The Dutch National Flag Algorithm takes as input an array of comparable elements and a pivot. It outputs nothing, and after it’s done running the array has its elements moved around in-place so that all elements less than the pivot come first, then all elements equal to the pivot, and then all elements greater than the pivot. This algorithm shows up in quicksort, of which it’s the only really complicated part in my opinion. What makes it special is that it runs in one pass and uses only constant space. The intuition behind this algorithm and the way its indices change eluded me until recently, so I’m writing this post to explain it.

The idea is to maintain four sections in the array from left to right. Four sections means we need three indices to carve up the array - call them $i$, $j$ and $k$. The sections are:

1. Stuff less than the pivot i.e. indices $< i$
2. Stuff equal to the pivot i.e. indices $>= i$ and $< j$
3. Unclassified stuff i.e. indices $>= j$ and $< k$
4. Stuff greater than the pivot i.e. indices $>= k$

The key point is that these invariants are maintained throughout the algorithm. And if that’s true, then we know what our indices should be initially.

• $i = 0$ - initially, nothing is less than the pivot - we haven’t seen anything.
• $j = 0$ because everything is unclassified.
• $k = len(array)$ - again, nothing is greater than the pivot because we haven’t seen anything.

With this knowledge and the assurance that our algorithm gets only one pass to run, we can figure out how to write the algorithm:

def dnf(array, pivot):
  i, j, k = 0, 0, len(array)
  while j < k:
    if array[j] < pivot:
      array[i], array[j] = array[j], array[i]
      i += 1
      j += 1
    elif array[j] == pivot:
      j += 1
    else:
      k -= 1
      array[j], array[k] = array[k], array[j]

Let’s analyse these cases.

If we see a greater-than-pivot element at index $j$, we decrement $k$ and swap the two elements. Note that the element that was formerly located at the decremented value of $k$ was unclassified. So index $j$ now stores an unclassified element. And so we don’t increment $j$. $i$ doesn’t need to change.

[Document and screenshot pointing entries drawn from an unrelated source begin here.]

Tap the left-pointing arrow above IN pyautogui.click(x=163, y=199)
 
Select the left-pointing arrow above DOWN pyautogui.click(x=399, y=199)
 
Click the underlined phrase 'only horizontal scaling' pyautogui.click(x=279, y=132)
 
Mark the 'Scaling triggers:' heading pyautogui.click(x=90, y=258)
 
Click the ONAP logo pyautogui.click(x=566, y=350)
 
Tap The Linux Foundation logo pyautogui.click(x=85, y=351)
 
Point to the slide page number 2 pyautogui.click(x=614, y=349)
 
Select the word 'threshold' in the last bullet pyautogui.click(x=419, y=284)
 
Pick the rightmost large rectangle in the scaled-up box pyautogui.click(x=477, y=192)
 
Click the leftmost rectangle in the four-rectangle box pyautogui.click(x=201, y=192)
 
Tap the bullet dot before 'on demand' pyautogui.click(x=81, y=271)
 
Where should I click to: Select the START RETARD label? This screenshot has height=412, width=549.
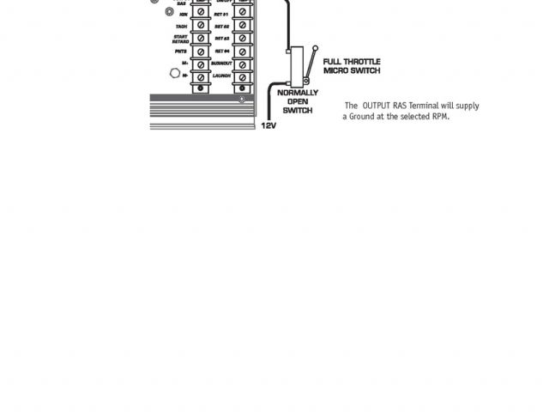(180, 39)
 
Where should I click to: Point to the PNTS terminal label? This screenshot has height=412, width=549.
(181, 52)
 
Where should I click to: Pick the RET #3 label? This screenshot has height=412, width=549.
(221, 39)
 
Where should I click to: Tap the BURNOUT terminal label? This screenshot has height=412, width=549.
(222, 64)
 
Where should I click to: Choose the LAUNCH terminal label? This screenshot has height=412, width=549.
(222, 76)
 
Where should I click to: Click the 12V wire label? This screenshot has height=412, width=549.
(268, 124)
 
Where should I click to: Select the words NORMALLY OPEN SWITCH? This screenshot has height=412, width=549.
(298, 101)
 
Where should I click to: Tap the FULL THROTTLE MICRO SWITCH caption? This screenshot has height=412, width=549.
(352, 66)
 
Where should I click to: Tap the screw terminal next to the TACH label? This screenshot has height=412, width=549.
(200, 26)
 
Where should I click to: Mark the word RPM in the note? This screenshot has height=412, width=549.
(438, 117)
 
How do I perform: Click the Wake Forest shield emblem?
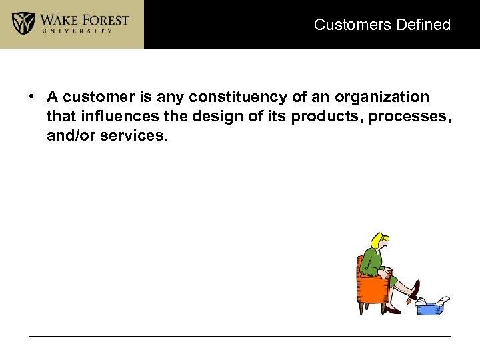[x=24, y=23]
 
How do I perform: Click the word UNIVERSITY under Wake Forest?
[x=85, y=31]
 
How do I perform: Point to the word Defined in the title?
[x=423, y=25]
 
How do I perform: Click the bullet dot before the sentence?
[x=32, y=97]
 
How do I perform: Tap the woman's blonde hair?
[x=381, y=240]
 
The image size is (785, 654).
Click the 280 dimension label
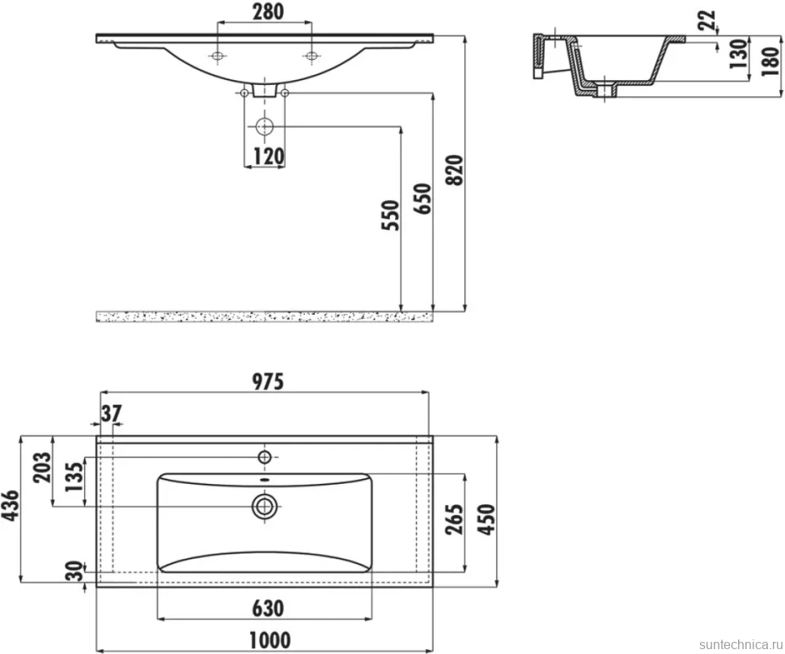[268, 11]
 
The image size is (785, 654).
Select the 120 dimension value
[269, 156]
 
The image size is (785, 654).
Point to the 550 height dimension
[391, 215]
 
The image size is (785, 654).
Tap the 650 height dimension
[422, 199]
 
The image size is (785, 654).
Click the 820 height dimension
[455, 170]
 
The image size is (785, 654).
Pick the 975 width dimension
[267, 381]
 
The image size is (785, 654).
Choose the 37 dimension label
[111, 414]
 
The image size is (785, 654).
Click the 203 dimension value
[42, 467]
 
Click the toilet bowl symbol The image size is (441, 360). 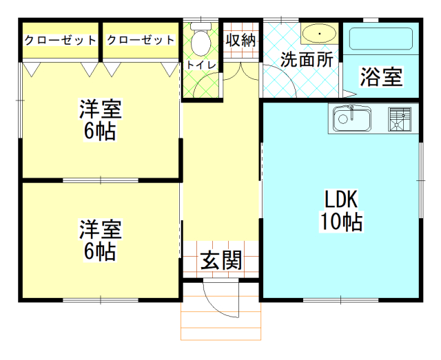(201, 41)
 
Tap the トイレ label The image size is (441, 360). (201, 65)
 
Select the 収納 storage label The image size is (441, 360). (240, 40)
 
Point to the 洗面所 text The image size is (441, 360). (306, 59)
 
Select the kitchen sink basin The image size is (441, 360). (351, 119)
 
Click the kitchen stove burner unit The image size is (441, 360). (399, 119)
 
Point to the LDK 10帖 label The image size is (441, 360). (340, 211)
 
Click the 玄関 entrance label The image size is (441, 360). (220, 261)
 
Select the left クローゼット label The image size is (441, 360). (60, 41)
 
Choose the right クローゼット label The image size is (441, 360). (141, 41)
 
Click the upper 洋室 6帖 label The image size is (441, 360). (101, 119)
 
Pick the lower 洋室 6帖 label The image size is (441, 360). (101, 240)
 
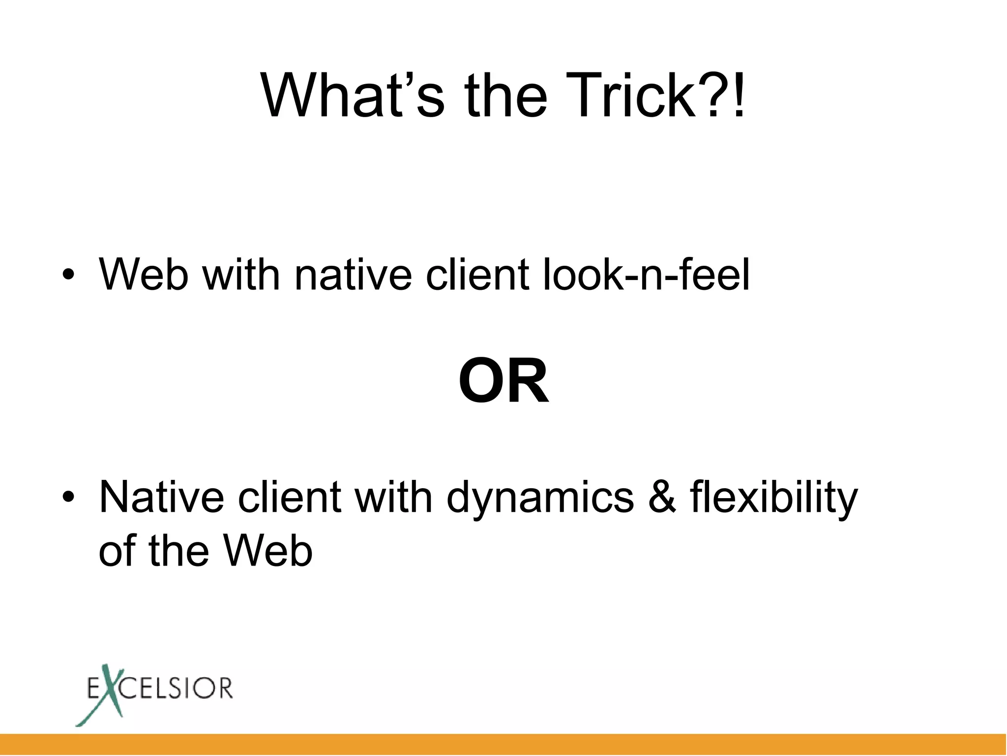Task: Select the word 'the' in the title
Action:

If we see a smaller-than-pivot element at index $j$, we can swap it with the one at index $i$. We then increment $i$ to maintain the invariant in item 1 above. Also, the element formerly located at $i$ was equal to the pivot TODO

If we see an equal-to-pivot element at index $j$, we increment $j$ to maintain the invariant in item 2. $i$ and $k$ don’t need to change.